In Japan, this project has been carried out every year since 2009. The Japan Committee for UNICEF publishes past donation results on its website and informs readers how local children have gained better access to safe water.

JFS staff writer Yuta Hashimoto interviewed Yuya Tashiro, the store manager of a soup curry restaurant in Hachioji City, Tokyo, named Okushiba Shoten Hashioji Tashirojo. It was one of the participating restaurants of the TAP PROJECT JAPAN in 2014.


Hashimoto: Tell me what you think about participating in the Tap Project.
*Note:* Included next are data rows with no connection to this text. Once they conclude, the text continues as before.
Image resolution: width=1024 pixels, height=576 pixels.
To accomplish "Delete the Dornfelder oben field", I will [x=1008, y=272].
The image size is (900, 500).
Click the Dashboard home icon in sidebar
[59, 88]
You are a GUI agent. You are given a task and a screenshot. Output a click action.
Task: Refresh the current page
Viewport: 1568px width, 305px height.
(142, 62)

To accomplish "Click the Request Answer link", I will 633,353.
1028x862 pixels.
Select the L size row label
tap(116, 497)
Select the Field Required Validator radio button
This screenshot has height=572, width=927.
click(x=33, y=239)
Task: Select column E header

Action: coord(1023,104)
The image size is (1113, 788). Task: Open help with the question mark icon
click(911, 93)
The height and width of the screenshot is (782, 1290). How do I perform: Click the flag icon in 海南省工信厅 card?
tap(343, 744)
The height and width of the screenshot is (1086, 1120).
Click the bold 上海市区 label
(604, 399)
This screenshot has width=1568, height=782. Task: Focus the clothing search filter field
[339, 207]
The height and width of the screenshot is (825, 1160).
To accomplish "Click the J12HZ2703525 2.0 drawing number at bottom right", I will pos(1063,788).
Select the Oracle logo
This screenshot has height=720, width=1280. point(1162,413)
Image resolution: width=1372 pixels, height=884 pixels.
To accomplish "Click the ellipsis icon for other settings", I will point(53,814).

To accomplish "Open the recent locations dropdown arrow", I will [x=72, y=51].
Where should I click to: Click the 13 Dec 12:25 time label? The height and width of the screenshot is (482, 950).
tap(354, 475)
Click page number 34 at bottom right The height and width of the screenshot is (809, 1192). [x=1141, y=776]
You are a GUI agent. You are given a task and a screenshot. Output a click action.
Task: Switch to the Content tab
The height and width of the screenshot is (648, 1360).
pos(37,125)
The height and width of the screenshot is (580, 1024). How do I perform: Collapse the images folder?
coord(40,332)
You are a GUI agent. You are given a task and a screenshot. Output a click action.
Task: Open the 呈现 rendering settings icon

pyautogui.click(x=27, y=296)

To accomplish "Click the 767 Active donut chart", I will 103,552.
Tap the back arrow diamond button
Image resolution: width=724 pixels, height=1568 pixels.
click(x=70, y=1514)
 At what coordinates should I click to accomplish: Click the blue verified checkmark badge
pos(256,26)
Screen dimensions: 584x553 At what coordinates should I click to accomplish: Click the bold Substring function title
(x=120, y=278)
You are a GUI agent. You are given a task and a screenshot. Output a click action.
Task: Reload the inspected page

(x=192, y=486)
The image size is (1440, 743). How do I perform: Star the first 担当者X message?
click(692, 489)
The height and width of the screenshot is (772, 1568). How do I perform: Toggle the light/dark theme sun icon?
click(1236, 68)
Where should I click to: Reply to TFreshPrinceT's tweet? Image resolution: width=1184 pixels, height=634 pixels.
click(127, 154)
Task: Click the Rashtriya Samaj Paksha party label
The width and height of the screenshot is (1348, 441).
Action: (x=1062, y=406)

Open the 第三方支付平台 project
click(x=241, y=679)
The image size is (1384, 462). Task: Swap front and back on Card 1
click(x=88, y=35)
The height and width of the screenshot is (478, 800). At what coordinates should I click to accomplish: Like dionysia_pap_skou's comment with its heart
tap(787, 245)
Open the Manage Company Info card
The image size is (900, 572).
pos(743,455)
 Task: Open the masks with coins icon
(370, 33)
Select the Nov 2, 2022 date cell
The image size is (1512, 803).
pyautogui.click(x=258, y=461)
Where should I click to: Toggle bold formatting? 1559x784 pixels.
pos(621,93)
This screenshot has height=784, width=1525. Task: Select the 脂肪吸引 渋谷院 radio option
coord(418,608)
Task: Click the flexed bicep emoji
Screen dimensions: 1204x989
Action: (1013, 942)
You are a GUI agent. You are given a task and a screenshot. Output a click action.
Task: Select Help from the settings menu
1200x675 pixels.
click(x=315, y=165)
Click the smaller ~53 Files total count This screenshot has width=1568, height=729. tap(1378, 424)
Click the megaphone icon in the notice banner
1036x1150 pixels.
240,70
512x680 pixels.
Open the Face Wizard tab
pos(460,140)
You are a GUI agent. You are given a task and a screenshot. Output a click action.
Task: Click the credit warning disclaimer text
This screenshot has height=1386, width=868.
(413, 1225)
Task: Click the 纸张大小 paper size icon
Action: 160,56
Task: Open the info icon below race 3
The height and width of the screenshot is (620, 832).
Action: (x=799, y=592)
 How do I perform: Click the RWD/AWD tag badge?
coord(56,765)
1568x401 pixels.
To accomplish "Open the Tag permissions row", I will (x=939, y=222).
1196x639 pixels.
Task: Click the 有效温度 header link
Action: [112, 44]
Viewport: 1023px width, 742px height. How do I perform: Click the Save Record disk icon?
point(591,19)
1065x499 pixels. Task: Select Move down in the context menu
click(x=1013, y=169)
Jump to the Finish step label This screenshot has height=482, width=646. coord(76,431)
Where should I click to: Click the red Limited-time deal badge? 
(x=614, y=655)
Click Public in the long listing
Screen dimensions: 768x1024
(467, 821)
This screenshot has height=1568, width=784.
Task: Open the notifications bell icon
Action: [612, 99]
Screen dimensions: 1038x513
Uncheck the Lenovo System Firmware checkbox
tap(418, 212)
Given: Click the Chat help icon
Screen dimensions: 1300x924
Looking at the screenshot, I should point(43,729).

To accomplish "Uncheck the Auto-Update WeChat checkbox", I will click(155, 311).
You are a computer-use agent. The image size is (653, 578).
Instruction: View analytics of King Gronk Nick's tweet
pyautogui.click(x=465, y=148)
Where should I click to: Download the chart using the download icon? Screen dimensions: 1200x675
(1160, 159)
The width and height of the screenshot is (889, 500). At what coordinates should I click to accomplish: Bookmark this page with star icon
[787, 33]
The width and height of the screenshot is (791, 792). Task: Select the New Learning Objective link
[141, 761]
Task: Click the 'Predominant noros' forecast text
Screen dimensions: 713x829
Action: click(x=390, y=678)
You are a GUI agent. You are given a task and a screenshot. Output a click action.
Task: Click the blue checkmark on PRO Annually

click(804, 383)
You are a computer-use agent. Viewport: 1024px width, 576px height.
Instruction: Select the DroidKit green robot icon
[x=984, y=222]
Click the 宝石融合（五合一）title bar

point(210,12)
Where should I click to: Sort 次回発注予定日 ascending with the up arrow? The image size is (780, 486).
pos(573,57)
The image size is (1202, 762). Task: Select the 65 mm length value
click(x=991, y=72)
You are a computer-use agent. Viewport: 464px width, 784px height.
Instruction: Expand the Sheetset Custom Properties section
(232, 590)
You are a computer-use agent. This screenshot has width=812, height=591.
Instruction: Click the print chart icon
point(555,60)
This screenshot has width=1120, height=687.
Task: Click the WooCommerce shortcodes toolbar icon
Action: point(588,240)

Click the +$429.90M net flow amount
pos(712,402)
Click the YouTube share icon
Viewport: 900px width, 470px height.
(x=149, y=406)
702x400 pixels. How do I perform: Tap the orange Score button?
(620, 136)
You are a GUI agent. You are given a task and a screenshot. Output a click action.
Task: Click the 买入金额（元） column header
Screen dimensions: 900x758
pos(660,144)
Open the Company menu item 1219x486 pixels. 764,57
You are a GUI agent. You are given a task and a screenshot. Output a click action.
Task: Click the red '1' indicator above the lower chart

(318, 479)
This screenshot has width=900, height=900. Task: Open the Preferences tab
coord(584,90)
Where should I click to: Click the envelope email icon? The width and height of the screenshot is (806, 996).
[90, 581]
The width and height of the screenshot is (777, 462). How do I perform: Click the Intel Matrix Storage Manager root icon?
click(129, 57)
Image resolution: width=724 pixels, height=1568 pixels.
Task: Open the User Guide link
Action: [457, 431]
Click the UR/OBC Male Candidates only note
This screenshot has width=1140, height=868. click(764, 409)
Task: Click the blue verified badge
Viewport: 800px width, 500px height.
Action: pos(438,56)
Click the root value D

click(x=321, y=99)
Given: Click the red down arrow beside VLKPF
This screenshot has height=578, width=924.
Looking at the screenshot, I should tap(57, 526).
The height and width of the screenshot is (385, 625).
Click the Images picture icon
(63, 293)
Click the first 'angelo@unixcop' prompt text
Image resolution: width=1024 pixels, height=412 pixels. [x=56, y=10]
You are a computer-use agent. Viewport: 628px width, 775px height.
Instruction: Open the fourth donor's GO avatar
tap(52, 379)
Tashiro: I had not really looked closely at social action programs and donation campaigns even when I had chances to join in them. But participating in the Tap Project made me reflect about my view of things and think about what I can do for society.

Hashimoto: Can you be more specific?

Tashiro: Maybe it's best if you can to visit a place and give support directly, but it is difficult to do so. With this project I could cooperate with UNICEF, an organization I trust. My staff and I could deepen our understanding of the purpose of the project and learn more about it. I think it important for us to pass on the information we have gained to our customers and people in the same business.

Hashimoto: What approaches did you use for the project?

Tashiro: One of our ideas was to place UNICEF table cards and collection boxes discretely in our restaurant. We would ask for donations only from people who show an interest in the project, without negatively affecting the restaurant atmosphere.

Hashimoto: Will you continue supporting the project?

Tashiro: Yes, I would like to, with assistance from my staff.

Hashimoto also interviewed the restaurant staff.

Hashimoto: Did your work load become heavier with the TAP PROJECT JAPAN 2014 in the restaurant?

Staff: No, it didn't. It was no problem at all.

Hashimoto: How did you feel when you saw a customer put money in the donation box?

Staff: I felt delighted and a sense of gratitude, and said "thank you very much." I felt the customers understood the meaning of the project even though they knew it would not directly change their daily lives.

Hashimoto: Did your perspective change after being involved in the project?

Staff: Through TV or other media, I was aware of the serious situations of children in the world, but I didn't do anything about it. As a first step, it is important be more aware of things in daily life. It might seem obvious to say so, but I want to keep in mind in my daily life that I should handle things with care and use them as long as possible.


It is easy to take for granted that in Japan we can access safe drinking water. But looking around the world, we find that this is not the norm. I believe this is why Japanese people should be grateful for their fortunate circumstances and do whatever they can to help others.